Automatically generating a bird’s-eye-view (BEV) of an object’s surrounding environment is critical for applications like autonomous driving and advanced driver-assistance systems. These systems rely on integrating signals from multiple cameras to construct a top-down view of the environment. Prominent examples include the BEV systems deployed in Tesla cars. However, many existing methods heavily depend on Transformers, which employ computationally expensive attention mechanisms to learn accurate representations.
In this work, we introduce Spatial Cross Mamba, an innovative approach analogous to standard cross-attention in Transformers. Our method leverages the efficiency of state space models (SSMs) to significantly reduce the computational overhead associated with Transformers, enabling more efficient and scalable BEV systems without compromising representation accuracy.
Despite the remarkable advances in edge device capabilities such as functionality, computation power, and storage capacity, the limited energy capacity has been the major bottleneck in promoting advanced edge AI applications. For instance, mobile and edge devices are typically powered solely by embedded batteries, so their energy capacity is significantly constrained by form factor requirements, safety considerations, manufacturing costs, and concerns on the environmental impact of the battery technology used.
In this work, we studied the problem of accurate energy measurement, prediction, and understandable scoring of on-device deep learning across edge hardware. We created kernel-, model-, and application-level datasets for on-device deep learning. We designed and implemented the first kernel-level energy predictors on both mobile CPU and GPU. It can provide consistently accurate energy estimation on unseen DNN models.
As AI-driven applications become more prevalent, their cumulative energy consumption across billions of devices will have a significant impact on global carbon emissions. Addressing this pressing issue requires a deeper understanding of how AI models consume energy during runtime and how to optimize their energy efficiency for specific edge hardware. This optimization is crucial for reducing the environmental impact of AI at scale.
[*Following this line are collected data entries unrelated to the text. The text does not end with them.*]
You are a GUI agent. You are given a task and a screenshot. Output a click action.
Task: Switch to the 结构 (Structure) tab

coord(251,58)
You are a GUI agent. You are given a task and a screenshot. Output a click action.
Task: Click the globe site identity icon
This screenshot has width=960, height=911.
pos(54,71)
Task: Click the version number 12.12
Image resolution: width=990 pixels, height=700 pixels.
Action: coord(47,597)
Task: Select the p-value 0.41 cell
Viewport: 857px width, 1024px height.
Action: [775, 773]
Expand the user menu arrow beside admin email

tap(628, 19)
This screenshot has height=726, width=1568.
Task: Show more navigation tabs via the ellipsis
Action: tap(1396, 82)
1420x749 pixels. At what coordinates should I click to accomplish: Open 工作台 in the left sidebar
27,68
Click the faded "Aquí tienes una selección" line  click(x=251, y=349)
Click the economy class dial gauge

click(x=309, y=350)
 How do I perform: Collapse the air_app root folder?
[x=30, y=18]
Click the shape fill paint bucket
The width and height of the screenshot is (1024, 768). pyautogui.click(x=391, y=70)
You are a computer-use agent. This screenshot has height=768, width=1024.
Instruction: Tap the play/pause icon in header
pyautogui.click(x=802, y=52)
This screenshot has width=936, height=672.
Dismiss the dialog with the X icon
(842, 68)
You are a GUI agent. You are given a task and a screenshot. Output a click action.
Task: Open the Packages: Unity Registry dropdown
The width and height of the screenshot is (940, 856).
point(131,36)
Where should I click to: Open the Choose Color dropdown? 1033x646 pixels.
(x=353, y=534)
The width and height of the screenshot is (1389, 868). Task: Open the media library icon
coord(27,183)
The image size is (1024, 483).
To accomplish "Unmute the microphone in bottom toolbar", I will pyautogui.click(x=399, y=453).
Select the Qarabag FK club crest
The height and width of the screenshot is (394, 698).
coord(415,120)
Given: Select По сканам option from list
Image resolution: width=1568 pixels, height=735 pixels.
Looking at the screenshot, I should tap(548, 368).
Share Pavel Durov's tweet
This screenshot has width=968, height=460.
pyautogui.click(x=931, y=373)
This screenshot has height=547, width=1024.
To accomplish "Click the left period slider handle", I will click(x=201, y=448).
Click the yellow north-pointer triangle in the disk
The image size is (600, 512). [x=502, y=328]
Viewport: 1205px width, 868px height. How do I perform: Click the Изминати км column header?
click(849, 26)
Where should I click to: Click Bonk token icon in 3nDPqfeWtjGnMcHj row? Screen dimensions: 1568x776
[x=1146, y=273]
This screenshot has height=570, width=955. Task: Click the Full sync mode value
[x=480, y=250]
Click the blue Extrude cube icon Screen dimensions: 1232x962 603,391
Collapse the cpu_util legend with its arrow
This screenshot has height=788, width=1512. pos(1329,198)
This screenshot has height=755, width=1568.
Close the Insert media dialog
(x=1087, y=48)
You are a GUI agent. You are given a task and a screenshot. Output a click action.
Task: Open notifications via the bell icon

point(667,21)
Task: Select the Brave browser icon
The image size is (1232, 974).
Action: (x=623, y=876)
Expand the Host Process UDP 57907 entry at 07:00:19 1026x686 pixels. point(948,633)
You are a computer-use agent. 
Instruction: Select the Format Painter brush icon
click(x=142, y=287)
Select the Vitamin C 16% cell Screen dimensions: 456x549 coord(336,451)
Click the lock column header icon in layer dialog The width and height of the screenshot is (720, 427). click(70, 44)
To this end, we propose GreenAuto, an end-to-end automated platform designed for sustainable AI model exploration, generation, deployment, and evaluation. GreenAuto demonstrates the efficient identification of sustainable AI models without the need for human intervention through automating performance measurements and iteratively refining the search process.
The goal of this research pillar is to improve system performance, especially latency and energy efficiency, of mobile AR/VR devices. We primarily focus on adapting the system configurations of mobile AR devices to address the trade-offs between user preferences and performance requirements.
We are also recently interested in prototyping systems for emerging AR applications including: collaborative AR, mobile AR with generative AI, AR for scientific data exploration, etc.
The goal of this research pillar is to conduct pioneering study on digital twins for connected and automated vehicles (CAVs). Our vision is to create fair, affordable, and efficient mobility solutions by leveraging digital twins and edge computing.
We are primarily interested in: Visualization of mobility digital twin with NeRF, cooperative perception, security in CAVs, etc.